GSM-Plus: A Comprehensive Benchmark for Evaluating the Robustness of LLMs as Mathematical Problem Solvers

Introduction

Large language models (LLMs) have achieved impressive performance across various mathematical reasoning benchmarks. However, there are increasing debates regarding whether these models truly understand and apply mathematical knowledge or merely rely on shortcuts for mathematical reasoning. One essential and frequently occurring evidence is that when the math questions are slightly changed, LLMs can behave incorrectly. This motivates us to evaluate the robustness of LLMs' math reasoning capability by testing a wide range of question variations.

In this work, we perturb the most popularly used GSM8K dataset, yielding an adversarial dataset for grade school math GSM-Plus.

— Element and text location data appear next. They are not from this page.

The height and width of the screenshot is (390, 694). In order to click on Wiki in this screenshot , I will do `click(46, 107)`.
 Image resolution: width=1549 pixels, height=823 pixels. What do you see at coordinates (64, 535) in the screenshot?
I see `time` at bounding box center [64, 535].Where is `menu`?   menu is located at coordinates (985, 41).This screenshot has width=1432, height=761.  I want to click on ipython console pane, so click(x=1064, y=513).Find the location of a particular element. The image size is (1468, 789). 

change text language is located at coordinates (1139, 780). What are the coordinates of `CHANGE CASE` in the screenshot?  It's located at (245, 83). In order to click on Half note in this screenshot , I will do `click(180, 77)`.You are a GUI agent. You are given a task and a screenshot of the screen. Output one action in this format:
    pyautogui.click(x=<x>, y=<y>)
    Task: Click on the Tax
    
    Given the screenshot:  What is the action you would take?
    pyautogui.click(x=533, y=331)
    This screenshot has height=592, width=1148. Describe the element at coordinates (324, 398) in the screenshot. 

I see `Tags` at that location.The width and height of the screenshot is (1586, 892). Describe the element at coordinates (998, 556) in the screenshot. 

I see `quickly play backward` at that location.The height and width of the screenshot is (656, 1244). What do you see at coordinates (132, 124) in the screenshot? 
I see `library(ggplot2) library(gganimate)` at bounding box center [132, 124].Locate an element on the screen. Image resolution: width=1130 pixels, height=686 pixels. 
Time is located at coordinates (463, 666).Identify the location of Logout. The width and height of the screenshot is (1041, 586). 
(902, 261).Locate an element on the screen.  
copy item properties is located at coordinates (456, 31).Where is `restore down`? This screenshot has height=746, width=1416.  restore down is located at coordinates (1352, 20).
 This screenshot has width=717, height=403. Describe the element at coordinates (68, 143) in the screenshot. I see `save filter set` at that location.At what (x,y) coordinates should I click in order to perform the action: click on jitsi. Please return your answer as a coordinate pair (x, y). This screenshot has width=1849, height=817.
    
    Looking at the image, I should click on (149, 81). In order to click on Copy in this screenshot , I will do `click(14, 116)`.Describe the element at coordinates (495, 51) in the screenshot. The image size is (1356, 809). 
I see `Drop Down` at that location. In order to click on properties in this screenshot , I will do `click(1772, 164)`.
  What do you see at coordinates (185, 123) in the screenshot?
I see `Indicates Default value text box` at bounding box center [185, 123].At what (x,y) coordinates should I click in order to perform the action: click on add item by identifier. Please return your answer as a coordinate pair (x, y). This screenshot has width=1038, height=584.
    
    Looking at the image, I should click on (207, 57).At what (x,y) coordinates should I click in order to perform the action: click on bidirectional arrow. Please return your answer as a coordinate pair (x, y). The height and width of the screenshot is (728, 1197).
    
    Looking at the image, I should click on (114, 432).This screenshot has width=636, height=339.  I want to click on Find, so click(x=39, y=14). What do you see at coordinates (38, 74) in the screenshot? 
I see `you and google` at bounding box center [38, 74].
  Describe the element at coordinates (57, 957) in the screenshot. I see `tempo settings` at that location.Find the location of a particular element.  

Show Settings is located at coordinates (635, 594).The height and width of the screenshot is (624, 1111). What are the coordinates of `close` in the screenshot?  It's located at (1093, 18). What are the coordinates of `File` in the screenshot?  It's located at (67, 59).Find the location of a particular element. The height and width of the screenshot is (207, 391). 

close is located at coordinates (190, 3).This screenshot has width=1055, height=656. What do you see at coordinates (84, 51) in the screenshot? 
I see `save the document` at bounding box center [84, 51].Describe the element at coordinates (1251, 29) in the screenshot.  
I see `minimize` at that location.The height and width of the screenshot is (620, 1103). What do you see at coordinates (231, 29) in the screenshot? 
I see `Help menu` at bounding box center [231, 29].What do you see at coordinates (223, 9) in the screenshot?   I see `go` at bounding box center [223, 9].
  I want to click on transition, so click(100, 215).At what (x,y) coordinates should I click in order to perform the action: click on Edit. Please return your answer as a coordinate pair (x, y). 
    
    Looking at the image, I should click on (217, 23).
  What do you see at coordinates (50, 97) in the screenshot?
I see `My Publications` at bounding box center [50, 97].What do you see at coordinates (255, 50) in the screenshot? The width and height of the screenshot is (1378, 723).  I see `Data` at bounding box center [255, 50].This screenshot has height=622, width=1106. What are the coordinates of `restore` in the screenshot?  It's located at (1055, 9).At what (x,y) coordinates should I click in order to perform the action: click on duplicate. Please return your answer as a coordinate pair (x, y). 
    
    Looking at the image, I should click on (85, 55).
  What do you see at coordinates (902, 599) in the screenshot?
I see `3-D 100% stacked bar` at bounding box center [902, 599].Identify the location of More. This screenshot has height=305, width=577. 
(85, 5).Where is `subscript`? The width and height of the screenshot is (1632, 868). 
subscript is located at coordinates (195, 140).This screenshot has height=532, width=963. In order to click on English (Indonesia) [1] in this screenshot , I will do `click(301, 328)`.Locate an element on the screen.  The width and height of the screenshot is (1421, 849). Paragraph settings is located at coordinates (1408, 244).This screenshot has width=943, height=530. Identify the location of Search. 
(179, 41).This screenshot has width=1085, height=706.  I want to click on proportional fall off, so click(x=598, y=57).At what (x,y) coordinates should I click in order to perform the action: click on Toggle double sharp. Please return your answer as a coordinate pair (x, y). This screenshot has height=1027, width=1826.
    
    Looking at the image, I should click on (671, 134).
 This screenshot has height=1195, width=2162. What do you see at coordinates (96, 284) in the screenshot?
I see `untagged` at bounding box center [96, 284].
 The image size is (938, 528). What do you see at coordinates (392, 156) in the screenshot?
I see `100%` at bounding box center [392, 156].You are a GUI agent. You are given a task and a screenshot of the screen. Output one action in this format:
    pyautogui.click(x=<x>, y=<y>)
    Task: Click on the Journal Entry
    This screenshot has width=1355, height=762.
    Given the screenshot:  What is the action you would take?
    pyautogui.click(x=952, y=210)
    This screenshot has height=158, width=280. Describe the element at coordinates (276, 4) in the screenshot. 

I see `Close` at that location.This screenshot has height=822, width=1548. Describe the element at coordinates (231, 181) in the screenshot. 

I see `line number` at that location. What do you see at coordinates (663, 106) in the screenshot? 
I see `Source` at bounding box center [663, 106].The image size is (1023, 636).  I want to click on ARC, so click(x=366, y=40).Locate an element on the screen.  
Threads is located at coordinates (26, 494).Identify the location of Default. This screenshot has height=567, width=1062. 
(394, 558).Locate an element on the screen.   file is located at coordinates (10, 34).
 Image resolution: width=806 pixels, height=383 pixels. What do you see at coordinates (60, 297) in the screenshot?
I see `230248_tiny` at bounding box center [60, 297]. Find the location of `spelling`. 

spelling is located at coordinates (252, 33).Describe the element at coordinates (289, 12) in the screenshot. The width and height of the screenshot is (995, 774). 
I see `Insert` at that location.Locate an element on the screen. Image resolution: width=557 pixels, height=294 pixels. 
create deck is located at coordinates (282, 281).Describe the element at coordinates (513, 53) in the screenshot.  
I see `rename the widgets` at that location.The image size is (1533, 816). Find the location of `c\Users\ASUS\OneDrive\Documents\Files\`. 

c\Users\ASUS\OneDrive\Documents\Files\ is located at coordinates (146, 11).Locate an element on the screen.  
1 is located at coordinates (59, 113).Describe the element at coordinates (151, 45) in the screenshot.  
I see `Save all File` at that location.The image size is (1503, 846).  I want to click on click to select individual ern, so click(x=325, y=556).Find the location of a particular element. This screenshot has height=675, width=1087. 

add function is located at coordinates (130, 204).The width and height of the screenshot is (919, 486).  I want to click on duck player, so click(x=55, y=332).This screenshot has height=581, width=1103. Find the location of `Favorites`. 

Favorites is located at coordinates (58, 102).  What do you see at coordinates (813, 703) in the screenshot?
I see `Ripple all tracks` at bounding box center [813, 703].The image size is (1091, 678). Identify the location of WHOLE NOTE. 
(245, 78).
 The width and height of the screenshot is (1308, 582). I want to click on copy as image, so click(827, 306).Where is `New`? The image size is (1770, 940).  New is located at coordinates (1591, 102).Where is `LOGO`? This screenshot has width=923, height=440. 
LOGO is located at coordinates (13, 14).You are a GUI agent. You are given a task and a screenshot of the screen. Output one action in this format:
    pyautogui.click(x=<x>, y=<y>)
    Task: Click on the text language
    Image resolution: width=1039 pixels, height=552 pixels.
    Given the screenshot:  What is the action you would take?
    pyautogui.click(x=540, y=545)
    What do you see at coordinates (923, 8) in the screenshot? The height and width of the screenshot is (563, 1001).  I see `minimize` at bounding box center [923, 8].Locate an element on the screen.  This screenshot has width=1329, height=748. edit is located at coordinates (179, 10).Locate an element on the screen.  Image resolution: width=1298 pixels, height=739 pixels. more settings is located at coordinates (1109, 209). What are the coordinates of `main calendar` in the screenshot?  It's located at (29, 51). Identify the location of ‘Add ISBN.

Motivated by the capability taxonomy for solving math problems mentioned in Polya's principles, we identify 5 perspectives to guide the development of GSM-Plus:

Numerical Variation refers to altering the numerical data or its types, including 3 subcategories: Numerical Substitution, Digit Expansion, and Integer-decimal-fraction Conversion.
Arithmetic Variation refers to reversing or introducing additional operations (e.g., addition, subtraction, multiplication, and division) to math problems, including 2 subcategories: Adding Operation and Reversing Operation.
Problem Understanding refers to rephrasing the text description of the math problems.
Distractor Insertion refers to inserting topic-related but useless sentences to the problems.
Critical Thinking focuses on question or doubt ability when the question lacks necessary statements.

Based on the 1,319 test questions from GSM8K, we create eight variations for each question, the yielding GSM-Plus comprises 10,552 question variations.

We use GSM-Plus to evaluate the robustness of 25 LLMs with different model scales and task-specific fine-tuning, along with 4 popular prompting techniques to obtain LLMs' math reasoning results. Overall, we find that LLMs can accurately solve the GSM8K questions while struggling with answering the variations in GSM-Plus. Our benchmark revealed a gap of up to 20% between the accuracy reported by the current model and the accuracy observed in our setting, while human performance remains unaffected due to the unchanged inherent difficulty level of the questions.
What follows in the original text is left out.